# SPS mit c auslesen



## Speedy3311 (24 August 2005)

Hallo,
Meine frage ist ob schon mal jemand ein Visualisierungsprogramm mit VisualC geschrieben hat das die Daten direkt aus der SPS ausliest und man z.B auch einen gesetzten Merker für ein Makrostart nutz. Oder wie kann ich ohne grösseren aufwand Daten aus der SPS Visualisieren und nutzen????


----------



## lorenz2512 (24 August 2005)

Hallo,
schau mal hier vorbei ist auch für C, damit kannst Du kostenlos auf die S7 zugreifen für lau, http://www.sps-forum.de/phpBB2/viewtopic.php?t=4149


----------



## Gerhard Bäurle (24 August 2005)

Speedy3311 schrieb:
			
		

> Hallo,
> Meine frage ist ob schon mal jemand ein Visualisierungsprogramm mit VisualC geschrieben hat das die Daten direkt aus der SPS ausliest und man z.B auch einen gesetzten Merker für ein Makrostart nutz. Oder wie kann ich ohne grösseren aufwand Daten aus der SPS Visualisieren und nutzen????



Hallo,

für die SPS-Kommunikation benötigen Sie eine entsprechende 
Kommunikations-Bibliothek. Die Bibliotheken ermöglichen Ihnen 
das Lesen und Schreiben von S7-Daten ohne dass das S7-Programm
angepasst werden muss, der Zugriff erfolgt so wie auch mit der S7-
Programmiersoftware, die Steuerung erkennt da keinen Unterschied. 
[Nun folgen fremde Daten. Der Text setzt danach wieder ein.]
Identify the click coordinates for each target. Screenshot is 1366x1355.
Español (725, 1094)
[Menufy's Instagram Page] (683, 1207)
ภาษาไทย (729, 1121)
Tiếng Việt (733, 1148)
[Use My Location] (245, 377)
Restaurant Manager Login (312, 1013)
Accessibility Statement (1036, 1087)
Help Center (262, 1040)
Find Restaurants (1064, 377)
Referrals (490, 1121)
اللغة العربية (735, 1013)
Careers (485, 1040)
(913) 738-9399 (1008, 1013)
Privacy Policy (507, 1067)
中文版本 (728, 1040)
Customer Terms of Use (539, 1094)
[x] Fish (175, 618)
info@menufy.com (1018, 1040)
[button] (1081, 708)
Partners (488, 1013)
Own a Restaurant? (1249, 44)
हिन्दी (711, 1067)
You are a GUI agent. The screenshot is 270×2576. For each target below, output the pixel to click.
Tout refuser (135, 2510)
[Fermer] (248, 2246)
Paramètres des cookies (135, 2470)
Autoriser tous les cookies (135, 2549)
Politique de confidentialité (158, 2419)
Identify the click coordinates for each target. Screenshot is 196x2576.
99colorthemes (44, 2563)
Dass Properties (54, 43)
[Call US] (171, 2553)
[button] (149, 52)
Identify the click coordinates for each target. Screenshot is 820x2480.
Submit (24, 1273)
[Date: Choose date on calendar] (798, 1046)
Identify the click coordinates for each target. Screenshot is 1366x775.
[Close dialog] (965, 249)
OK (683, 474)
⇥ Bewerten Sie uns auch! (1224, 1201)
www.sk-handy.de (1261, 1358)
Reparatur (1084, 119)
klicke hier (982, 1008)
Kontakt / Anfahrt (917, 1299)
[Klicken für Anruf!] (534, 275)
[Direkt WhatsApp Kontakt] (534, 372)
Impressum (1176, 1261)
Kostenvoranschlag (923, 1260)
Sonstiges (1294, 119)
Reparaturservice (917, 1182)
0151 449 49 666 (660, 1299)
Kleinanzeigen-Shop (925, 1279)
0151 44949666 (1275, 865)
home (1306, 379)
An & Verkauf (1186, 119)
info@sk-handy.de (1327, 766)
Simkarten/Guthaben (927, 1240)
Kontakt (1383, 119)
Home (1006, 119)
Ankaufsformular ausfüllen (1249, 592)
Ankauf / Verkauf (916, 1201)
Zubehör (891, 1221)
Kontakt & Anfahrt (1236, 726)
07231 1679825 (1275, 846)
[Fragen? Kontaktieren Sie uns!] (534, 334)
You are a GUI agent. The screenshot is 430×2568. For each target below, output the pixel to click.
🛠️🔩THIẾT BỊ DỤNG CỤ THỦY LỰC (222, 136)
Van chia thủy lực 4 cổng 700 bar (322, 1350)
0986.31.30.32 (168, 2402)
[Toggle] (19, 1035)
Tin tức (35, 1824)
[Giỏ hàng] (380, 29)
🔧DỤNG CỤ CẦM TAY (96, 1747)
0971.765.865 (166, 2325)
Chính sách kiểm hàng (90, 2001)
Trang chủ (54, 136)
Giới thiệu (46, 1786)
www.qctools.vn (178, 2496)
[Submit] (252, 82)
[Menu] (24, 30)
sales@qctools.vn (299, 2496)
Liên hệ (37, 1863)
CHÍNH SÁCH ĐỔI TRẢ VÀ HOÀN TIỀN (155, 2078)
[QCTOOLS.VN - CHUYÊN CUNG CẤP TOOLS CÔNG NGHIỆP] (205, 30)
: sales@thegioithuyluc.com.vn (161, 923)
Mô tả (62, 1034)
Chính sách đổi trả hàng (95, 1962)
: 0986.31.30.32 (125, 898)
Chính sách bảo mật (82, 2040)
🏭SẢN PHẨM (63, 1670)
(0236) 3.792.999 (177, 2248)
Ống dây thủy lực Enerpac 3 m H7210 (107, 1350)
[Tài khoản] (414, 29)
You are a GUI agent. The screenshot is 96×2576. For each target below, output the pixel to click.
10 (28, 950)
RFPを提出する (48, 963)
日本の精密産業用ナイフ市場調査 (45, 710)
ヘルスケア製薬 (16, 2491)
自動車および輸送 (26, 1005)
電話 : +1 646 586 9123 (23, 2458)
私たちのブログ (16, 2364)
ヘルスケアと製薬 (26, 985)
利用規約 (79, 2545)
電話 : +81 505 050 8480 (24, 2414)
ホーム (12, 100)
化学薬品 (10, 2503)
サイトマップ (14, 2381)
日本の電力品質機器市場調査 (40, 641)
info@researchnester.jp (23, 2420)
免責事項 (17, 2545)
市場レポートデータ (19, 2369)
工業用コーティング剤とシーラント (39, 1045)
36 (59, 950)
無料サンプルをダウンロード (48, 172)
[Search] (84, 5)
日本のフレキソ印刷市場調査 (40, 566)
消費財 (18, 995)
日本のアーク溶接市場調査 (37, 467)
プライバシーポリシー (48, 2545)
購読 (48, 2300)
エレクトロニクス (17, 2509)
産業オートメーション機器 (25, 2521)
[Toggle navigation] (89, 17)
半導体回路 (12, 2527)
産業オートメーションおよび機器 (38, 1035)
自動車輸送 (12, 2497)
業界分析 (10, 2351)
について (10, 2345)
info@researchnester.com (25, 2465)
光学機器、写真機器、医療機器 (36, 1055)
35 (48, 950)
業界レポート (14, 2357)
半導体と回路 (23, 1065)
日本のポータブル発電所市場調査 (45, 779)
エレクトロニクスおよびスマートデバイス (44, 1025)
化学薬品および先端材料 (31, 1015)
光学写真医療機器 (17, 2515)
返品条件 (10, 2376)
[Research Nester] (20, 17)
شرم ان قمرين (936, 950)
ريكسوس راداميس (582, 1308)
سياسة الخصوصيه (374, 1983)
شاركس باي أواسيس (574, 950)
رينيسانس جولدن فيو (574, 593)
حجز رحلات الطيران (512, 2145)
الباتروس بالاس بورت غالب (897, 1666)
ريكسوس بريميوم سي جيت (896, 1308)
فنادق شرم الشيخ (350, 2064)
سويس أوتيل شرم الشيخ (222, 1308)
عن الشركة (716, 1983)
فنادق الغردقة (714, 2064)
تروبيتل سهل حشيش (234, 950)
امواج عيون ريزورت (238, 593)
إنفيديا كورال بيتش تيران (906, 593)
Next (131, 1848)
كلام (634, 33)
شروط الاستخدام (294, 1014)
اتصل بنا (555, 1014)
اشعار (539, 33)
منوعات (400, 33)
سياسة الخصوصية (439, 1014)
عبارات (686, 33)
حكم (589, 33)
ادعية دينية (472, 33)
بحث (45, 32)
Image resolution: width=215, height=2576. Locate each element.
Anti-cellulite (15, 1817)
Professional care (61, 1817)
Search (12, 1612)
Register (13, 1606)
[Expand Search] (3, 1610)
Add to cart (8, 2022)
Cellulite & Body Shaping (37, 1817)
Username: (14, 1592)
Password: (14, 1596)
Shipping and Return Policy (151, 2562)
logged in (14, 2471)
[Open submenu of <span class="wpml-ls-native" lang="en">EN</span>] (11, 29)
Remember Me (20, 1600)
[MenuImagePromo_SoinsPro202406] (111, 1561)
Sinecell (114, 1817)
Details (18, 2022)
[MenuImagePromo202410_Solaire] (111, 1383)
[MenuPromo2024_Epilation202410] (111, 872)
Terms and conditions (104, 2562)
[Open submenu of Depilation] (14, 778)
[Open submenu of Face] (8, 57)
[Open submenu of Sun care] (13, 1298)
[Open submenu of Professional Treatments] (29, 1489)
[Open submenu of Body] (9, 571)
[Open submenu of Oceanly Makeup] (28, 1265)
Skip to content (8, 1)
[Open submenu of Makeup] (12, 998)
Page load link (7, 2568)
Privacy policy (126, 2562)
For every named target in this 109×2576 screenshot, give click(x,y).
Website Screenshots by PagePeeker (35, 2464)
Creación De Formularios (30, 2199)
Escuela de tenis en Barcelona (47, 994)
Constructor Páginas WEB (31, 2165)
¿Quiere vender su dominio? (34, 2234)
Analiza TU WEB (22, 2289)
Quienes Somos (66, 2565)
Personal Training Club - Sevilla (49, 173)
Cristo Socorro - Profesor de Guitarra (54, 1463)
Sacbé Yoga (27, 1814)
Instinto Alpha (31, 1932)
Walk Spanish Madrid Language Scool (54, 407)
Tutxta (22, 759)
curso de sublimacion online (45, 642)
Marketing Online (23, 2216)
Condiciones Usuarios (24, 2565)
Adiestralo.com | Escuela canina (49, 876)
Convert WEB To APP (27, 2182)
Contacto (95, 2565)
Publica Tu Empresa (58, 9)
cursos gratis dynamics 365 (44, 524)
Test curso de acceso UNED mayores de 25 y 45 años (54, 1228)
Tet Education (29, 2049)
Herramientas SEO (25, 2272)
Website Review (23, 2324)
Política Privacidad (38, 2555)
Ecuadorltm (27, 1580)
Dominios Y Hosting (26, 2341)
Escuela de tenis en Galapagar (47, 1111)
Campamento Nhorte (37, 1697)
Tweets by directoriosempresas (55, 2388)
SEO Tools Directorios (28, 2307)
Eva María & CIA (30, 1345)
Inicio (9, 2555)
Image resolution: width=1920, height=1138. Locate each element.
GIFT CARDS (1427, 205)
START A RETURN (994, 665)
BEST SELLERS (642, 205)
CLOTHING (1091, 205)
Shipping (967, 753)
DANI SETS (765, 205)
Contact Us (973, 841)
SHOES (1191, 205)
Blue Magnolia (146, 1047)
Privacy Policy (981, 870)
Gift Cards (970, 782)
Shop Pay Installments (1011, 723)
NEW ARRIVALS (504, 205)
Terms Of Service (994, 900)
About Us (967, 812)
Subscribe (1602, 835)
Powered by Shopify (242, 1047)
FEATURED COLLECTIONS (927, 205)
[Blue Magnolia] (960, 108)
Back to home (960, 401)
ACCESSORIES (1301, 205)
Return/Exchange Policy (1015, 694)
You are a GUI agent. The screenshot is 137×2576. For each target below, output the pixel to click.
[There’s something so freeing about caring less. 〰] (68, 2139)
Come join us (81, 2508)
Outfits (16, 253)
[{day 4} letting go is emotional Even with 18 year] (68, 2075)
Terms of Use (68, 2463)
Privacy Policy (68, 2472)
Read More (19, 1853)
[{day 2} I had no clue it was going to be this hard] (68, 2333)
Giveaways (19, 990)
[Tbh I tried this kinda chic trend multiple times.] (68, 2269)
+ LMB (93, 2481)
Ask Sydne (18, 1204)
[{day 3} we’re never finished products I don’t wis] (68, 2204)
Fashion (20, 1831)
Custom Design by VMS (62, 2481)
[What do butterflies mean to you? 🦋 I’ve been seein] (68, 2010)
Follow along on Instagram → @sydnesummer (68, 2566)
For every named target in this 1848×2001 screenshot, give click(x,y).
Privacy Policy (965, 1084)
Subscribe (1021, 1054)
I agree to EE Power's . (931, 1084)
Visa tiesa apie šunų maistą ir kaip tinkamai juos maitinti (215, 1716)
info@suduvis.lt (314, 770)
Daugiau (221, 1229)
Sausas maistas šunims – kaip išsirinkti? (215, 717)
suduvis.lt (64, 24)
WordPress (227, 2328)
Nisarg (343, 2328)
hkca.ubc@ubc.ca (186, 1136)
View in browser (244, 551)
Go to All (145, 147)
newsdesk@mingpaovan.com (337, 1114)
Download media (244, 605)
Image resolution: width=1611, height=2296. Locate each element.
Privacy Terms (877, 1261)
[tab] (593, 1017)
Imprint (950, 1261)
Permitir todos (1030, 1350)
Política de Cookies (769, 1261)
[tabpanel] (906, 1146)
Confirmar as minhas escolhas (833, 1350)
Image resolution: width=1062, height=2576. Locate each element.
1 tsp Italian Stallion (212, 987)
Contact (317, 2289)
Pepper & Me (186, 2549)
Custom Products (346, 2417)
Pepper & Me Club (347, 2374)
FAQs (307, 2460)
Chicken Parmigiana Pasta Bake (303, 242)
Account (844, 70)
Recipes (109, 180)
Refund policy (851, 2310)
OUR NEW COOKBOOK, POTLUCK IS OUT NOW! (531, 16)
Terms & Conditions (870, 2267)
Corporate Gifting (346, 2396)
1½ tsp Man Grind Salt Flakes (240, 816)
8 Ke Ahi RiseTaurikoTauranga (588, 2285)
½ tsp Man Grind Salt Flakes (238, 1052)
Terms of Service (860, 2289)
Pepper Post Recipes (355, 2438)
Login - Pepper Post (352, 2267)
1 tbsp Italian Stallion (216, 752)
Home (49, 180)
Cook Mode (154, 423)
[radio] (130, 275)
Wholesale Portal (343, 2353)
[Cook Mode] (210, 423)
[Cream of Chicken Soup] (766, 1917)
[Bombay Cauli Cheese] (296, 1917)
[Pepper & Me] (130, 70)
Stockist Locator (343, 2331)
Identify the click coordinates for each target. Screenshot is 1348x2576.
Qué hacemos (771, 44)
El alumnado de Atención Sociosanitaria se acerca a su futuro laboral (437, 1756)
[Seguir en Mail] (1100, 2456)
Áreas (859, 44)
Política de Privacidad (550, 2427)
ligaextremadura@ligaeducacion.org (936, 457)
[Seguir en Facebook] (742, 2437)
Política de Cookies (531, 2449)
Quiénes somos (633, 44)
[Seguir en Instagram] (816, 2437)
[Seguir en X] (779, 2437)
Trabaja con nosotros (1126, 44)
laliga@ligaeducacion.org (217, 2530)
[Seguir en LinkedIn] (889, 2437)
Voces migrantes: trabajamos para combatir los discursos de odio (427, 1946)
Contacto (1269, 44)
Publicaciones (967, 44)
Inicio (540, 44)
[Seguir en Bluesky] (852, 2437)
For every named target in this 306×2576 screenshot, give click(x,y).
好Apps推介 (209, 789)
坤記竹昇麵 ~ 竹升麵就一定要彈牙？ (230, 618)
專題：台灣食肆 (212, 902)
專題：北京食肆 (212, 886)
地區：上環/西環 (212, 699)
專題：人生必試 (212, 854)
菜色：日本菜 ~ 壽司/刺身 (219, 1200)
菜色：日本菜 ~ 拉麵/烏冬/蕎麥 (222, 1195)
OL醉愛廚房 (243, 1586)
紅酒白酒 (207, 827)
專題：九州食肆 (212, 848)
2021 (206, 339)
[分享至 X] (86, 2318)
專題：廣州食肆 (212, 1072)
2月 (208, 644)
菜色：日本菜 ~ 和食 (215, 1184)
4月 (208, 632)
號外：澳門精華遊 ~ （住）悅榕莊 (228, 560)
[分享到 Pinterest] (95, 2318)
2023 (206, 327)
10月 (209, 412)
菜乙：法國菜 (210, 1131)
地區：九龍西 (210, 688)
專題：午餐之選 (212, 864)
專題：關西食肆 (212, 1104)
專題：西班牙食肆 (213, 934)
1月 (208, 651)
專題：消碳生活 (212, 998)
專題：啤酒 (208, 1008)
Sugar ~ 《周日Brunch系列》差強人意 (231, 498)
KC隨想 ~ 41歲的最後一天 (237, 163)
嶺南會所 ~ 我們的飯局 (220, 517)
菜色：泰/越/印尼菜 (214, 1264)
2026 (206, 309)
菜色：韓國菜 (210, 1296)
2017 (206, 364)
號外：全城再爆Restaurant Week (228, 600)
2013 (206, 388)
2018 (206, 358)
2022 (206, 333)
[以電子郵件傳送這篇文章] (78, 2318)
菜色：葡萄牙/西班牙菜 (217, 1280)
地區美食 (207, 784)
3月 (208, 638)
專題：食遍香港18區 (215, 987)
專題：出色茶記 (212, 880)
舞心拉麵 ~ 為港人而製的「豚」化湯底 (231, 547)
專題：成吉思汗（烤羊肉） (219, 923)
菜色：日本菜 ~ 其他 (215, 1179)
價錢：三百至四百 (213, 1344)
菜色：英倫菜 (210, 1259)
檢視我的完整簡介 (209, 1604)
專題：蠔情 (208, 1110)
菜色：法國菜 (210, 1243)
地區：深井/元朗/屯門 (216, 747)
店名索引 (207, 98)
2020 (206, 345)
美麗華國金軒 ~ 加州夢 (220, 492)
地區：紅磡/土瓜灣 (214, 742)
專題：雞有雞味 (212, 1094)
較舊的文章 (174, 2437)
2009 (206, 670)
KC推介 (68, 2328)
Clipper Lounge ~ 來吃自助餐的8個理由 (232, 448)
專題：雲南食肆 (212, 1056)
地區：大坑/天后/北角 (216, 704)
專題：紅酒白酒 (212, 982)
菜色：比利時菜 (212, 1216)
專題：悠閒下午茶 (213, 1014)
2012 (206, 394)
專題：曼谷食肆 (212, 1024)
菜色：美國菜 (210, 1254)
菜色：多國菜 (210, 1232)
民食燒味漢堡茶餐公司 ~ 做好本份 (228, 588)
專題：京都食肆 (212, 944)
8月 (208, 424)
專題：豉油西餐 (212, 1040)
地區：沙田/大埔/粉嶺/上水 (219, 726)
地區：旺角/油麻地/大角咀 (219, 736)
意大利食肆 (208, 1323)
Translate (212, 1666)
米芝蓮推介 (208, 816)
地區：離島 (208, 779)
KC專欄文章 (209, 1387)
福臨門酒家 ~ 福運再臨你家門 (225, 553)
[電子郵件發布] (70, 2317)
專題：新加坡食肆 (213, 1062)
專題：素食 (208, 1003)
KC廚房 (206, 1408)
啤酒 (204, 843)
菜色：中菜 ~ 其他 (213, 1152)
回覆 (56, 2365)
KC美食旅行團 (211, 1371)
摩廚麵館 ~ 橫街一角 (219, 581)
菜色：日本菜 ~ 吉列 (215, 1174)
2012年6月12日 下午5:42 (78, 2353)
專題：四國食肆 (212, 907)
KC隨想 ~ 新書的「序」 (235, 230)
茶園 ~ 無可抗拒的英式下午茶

Neben dem oben erwähnten Libnodave (open source) gibt es auch 
verschiedene kommerzielle Angebote:

Unsere Lösung: ACCON-AGLink 
http://www.deltalogic.de/software/aglink.htm 

Download (auch mit VB-Beispielen) 
http://www.deltalogic.de/download/aglink.htm 

Andere bekannte Lösungen: 
Siemens (Prodave) 
MHJ (ComDrv) 
Traeger (PC-S7-link ?) 

Mit VisualC müssten alle Bibliotheken verwendbar sein.

Viele Grüße

Gerhard Bäurle


----------